You know the rules, gamers. Two experts debate the merits of two players, then we settle this thing in the comments section. Let's play the feud...
Behrens argues for Graham: Well, this thing should be short and sweet, because I don't have anything bad to say about Gronk. He's terrific. I'd happily draft him near the Round 1-Round 2 turn picks. No, I don't expect Gronk to find the end zone another 18 times this season — he shattered the single-season scoring record for tight ends last year — but you'd be crazy to bet against him reaching double-digits. I'm not particularly concerned about his share of the workload alongside Aaron Hernandez, Brandon Lloyd and Wes Welker, either, because he's tied to an all-time quarterback in a high-yield offense.

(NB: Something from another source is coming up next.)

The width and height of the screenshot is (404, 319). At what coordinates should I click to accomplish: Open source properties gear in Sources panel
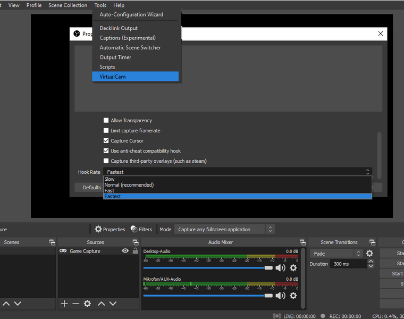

So why give the nod to Graham?
For starters, because I actually think there's still room for growth here. That may seem like an odd thing to say about a tight end who just delivered a 99-1310-11 stat line, but let's remember that Graham only played one season of college football at Miami in '09, after spending four years as this guy, playing hoops. In the early weeks last season, I thought Graham left some stats on the field. He may not be a finished product just yet, but his absurd combination of physical traits — freakish leaping ability, strength, speed, huge hands — has already made him an impossible cover.
The other thing you have to like about Graham is that he's pretty much the safest way for fantasy owners to invest in the Saints, if they whiff on Drew Brees. The tight end position gets tons of work in New Orleans' offense, but no one really noticed this fact until last season when Graham began hogging all the stats. In 2009, Jeremy Shockey, David Thomas and Darnell Dinkins combined for 88 receptions and 947 yards on 123 targets. In 2010, Shockey, Thomas and Graham totaled 102 catches and 983 yards on 149 chances. Last year, with Graham taking nearly the full position workload, he caught 99 balls on 149 targets. So you need to exempt him from the usual worries about Saints receivers, because his opportunities are essentially guaranteed. Graham never had less than seven targets in any single game last season, even when he was dealing with back pain.
And please, don't tell me you're concerned about the Sean Payton suspension. We've already been over this. Offensive coordinator Pete Carmichael Jr. will be calling plays and installing game plans; he's been part of Payton's coaching staff since '06, and he's been attached to Brees since '02. Carmichael took on additional responsibilities last season, following the freak sideline injury to Payton. If you don't think the Saints' offense will again be a fantasy juggernaut...well, OK. Please leave these guys for the rest of us on draft day.
Pianow votes Gronk: Like my esteemed colleague, I'm not going to engage in any kind of a smear campaign against Jimmy Graham. He's a terrific talent, and without a doubt he's worthy of an early pick.
But when I'm spending my blue chips at the table, I want to bet on sure things. I want the safest floor possible. And I see less downside to a Rob Gronkowski selection in 2012.
First off, Gronkowski has already given us two monster years compared to just one for Graham. Gronk had 10 end-zone spikes in 2010 and checked in as the No. 5 tight end that year in a basic-scoring league. One of my long-running precepts at the table is to beware the player who's only done it once. In this exercise, that's Graham.
And I'm not going to brush off the Sean Payton suspension angle as quickly as some others might. In my mind, we're dealing with uncharted waters with the 2012 Saints; this is a grand experiment into the value of coaching. Yes, Payton was hurt last year and his responsibilities were curtailed somewhat, but he was still with the club, still breaking down film, and still (this is the key point) calling the plays. This year, he's not allowed to have any involvement with the team. I've still given lofty ranks to every significant New Orleans skill player, but I think it would be a mistake to assume Payton's complete absence means nothing. And heck, the day Payton was hurt last year, that didn't work out so well — the Saints lost to scrubby Tampa Bay that afternoon.
And there's another assumption I want to avoid: the assumption that Graham will improve. Pricing in improvement to a young player is one of the most dangerous moves a fantasy owner can make. Think of all the buzzy sophomores who have broken your heart in baseball, the Matt Moores and the Buster Poseys and the Eric Hosmers. Graham's still No. 2 with a bullet on my board, but I'm not going for heroism in the Top 25 picks. Gronkowski's floor makes him the right selection.